Data extract:
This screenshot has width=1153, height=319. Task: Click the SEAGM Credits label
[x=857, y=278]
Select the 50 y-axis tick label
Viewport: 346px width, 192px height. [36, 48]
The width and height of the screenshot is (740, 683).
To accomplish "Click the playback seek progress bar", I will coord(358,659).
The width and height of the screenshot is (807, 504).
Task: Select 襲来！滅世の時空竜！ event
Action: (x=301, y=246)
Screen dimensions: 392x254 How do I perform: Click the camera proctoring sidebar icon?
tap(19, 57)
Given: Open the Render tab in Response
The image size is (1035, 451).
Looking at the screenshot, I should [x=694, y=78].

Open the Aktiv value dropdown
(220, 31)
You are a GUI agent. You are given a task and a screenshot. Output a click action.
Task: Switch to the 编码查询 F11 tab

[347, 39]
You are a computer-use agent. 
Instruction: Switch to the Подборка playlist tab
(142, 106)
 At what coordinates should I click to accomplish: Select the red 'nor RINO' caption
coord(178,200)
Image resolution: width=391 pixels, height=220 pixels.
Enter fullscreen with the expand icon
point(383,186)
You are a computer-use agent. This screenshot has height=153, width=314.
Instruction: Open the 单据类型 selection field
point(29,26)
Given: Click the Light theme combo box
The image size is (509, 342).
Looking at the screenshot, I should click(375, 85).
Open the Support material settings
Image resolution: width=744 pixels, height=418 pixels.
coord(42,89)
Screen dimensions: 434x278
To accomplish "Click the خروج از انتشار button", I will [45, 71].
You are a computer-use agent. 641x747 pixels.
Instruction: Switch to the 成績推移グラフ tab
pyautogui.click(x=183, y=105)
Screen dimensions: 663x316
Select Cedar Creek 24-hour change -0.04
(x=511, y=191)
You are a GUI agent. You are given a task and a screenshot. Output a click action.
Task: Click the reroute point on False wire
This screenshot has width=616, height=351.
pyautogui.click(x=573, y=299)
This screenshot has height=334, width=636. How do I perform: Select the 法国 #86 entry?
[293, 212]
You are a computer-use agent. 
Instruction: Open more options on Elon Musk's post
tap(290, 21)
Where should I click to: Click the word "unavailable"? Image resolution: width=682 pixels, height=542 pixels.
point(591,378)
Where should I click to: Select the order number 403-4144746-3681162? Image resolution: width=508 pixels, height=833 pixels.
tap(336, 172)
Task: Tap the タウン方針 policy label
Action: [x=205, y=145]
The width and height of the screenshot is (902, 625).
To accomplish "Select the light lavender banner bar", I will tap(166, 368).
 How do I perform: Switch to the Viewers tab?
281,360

Work to be completed: Would you show every line in the data above that contains the string "computer"?

Result of this task:
You are a computer-use agent. 
You are a computer-use agent. This screenshot has height=153, width=314.
You are a computer-use agent. 641x747 pixels.
You are a computer-use agent. 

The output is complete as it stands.